The level of inbreeding of an individual (F) depends on the extent of homologous chromosome segments displaying identity by descent (IBD), i.e., deriving from the same recent common ancestor19. Therefore, F can be estimated by the pedigree inbreeding coefficient (FP), which expresses IBD probabilities based on pedigree data. However, the use of FP has two major limitations, i.e., the strong assumption that the pedigree founders are unrelated, and the difficulty to retrieve pedigree information20. Another estimator of F (here named FPLINK, as it can be calculated by the widely used PLINK bioinformatics toolset) is based on the positive correlation occurring between IBD and the ratio between homozygosity observed and expected at Hardy–Weinberg equilibrium17.
To date, high-throughput genotyping enables the assessment of inbreeding through the direct detection of IBD segments. These appear as long chromosomal stretches of homozygous marker loci, referred to as runs of homozygosity (ROHs). ROHs were proven to be more accurate than FP when genotyping with thousands of SNP markers19 and are therefore commonly used to estimate inbreeding in human and cattle population studies21,22. In contrast, only a few works used ROHs to estimate inbreeding in plants23.
Seed and nut weight are economically important traits associated with the almond cultivation and processing industry. Specifically, seed weight is a major determinant for the almond final market utilization, whereas nut weight, which is given by the sum of the seed and shell weight, is important to set up appropriate harvesting, dehulling, transportation, and storing strategies24. Previous studies indicated that seed and nut weight are highly heritable and weakly correlated with the production density25–27. In addition, QTLs significantly associated with almond seed and nut weight were mapped on chromosomes 1, 2, and 724.

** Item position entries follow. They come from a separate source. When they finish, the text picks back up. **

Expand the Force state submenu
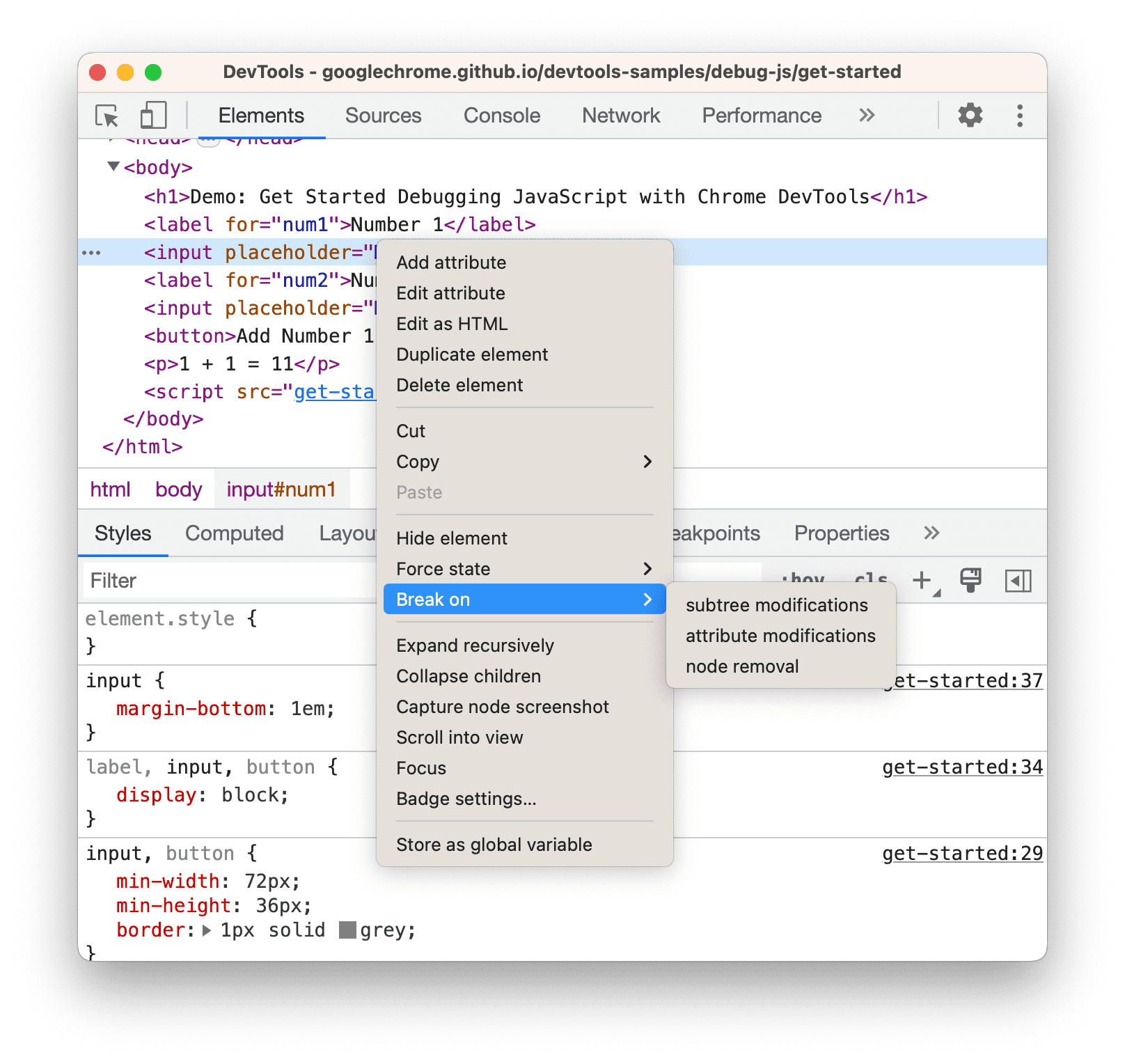1125x1064 pixels. click(443, 569)
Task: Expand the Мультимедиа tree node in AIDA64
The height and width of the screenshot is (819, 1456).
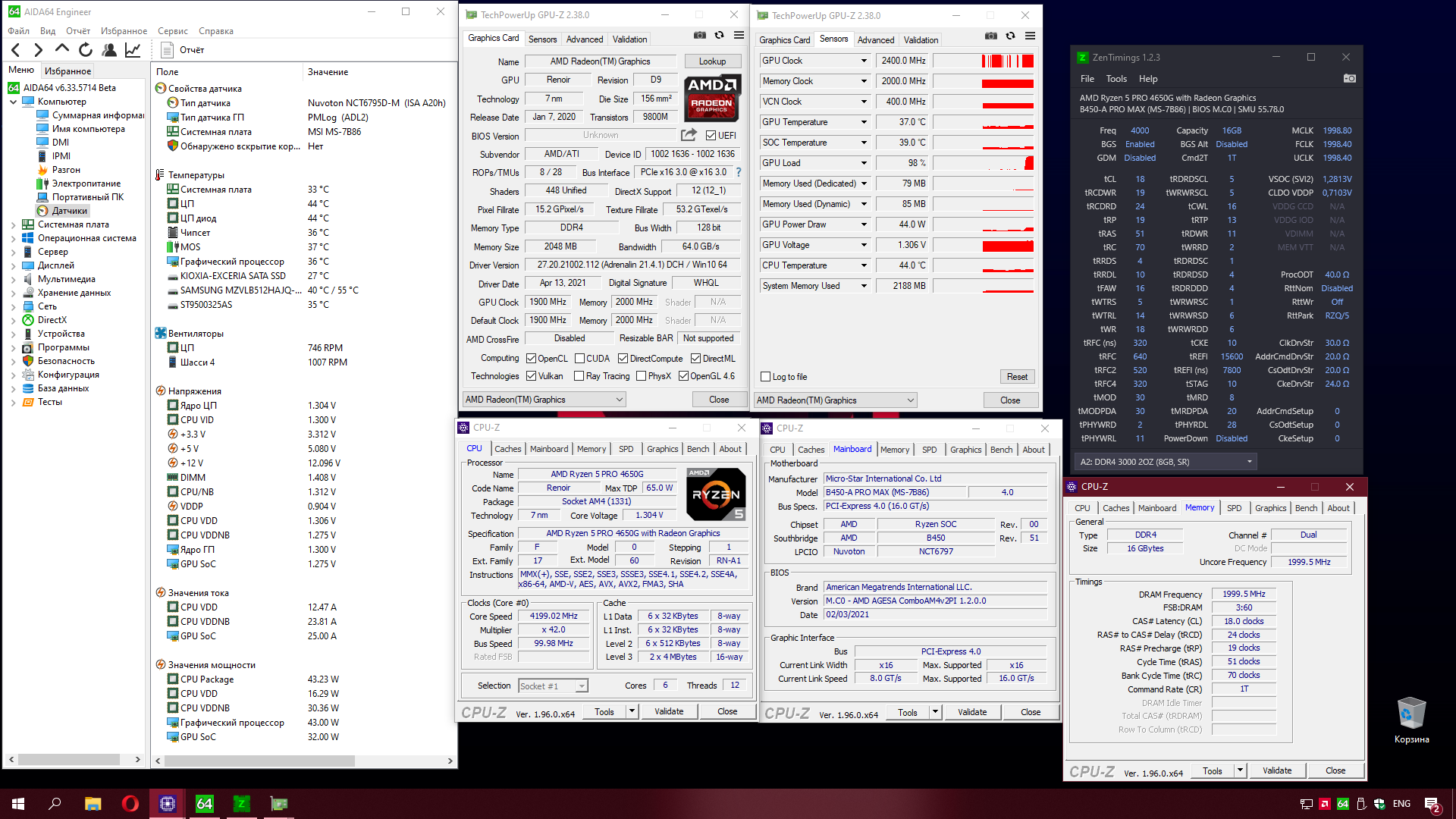Action: (13, 279)
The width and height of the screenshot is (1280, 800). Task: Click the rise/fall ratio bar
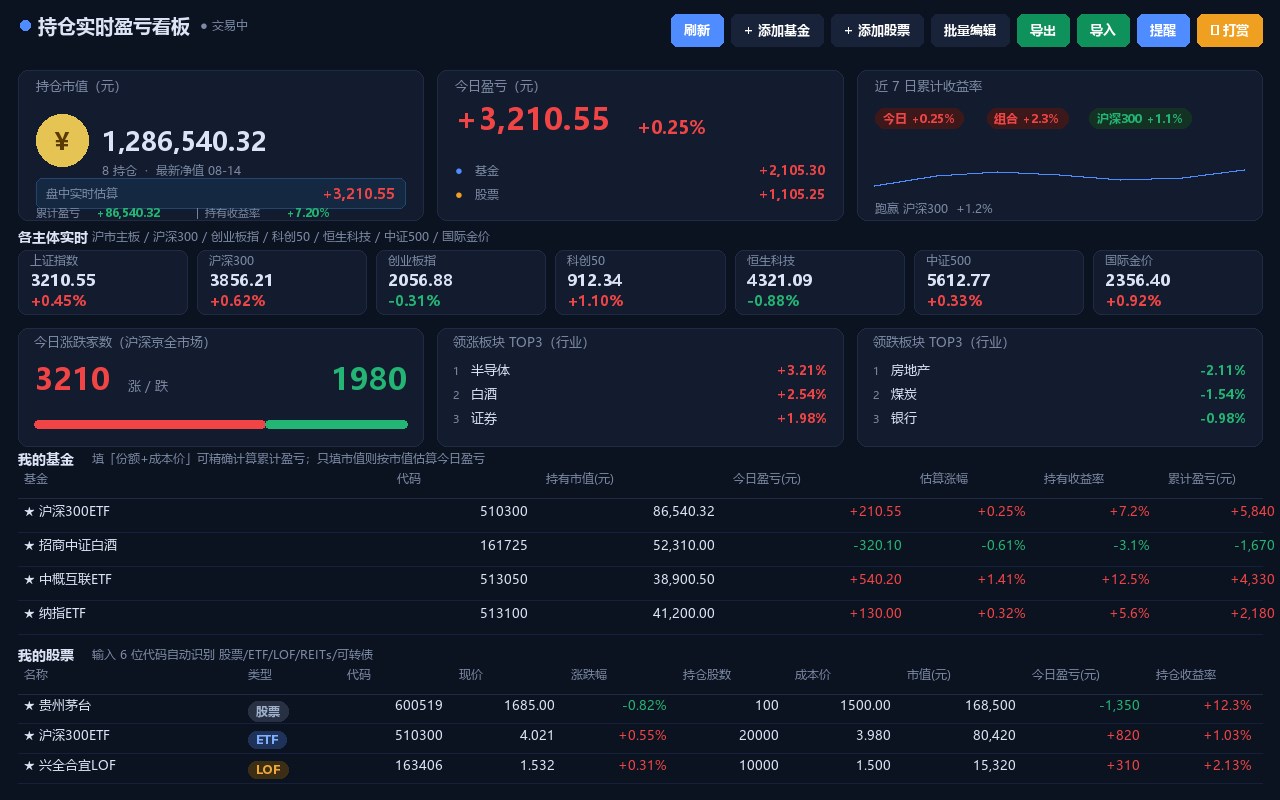[221, 424]
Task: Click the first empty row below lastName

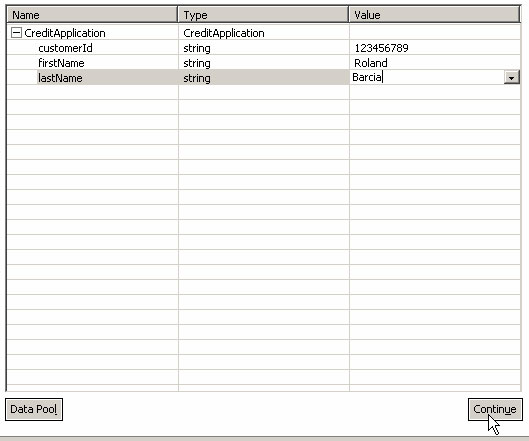Action: coord(263,92)
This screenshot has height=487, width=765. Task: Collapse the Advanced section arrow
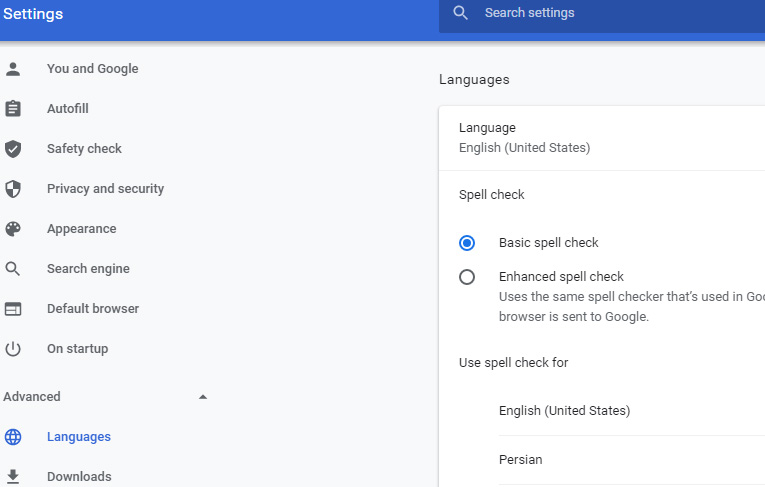(203, 397)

The recent publication of the almond genome sequence28,29 provides the opportunity to carry out genome-wide association studies (GWASs), identifying associations between phenotypes and markers with the known chromosomal locations. Information on the average linkage disequilibrium (LD) decay in the organism on which a GWAS is performed is of main importance, as this parameter influences, for a given number of markers, the chance to reveal significant associations12,30. In addition, rapid LD decay increases the possibility that GWAS experiments lead to the identification of marker loci residing within, or in the proximity of, genes causally related to the phenotype.
Besides GWAS, homozygosity mapping (HM) is another approach enabling the disclosure of genotype–phenotype relationships, which consists in testing the association between traits of interest and ROHs31. Compared to GWAS, HM has the major advantage of using a lower number of covariates, thus reducing type II error associated with multiple correction tests. Practically, this means that HM may reveal genomic associations that escape GWAS detection. In addition, IBD identified by HM can highlight genomic regions associated with inbreeding depression or selective pressure32. Indeed, in medical genomics, HM is performed to map homozygosity derived from consanguinity and associated with recessive diseases33, whereas, in animal science, it is carried out to highlight genomic regions resulting from human selection for specific traits32,34. To the best of our knowledge, HM has been never applied in plant research.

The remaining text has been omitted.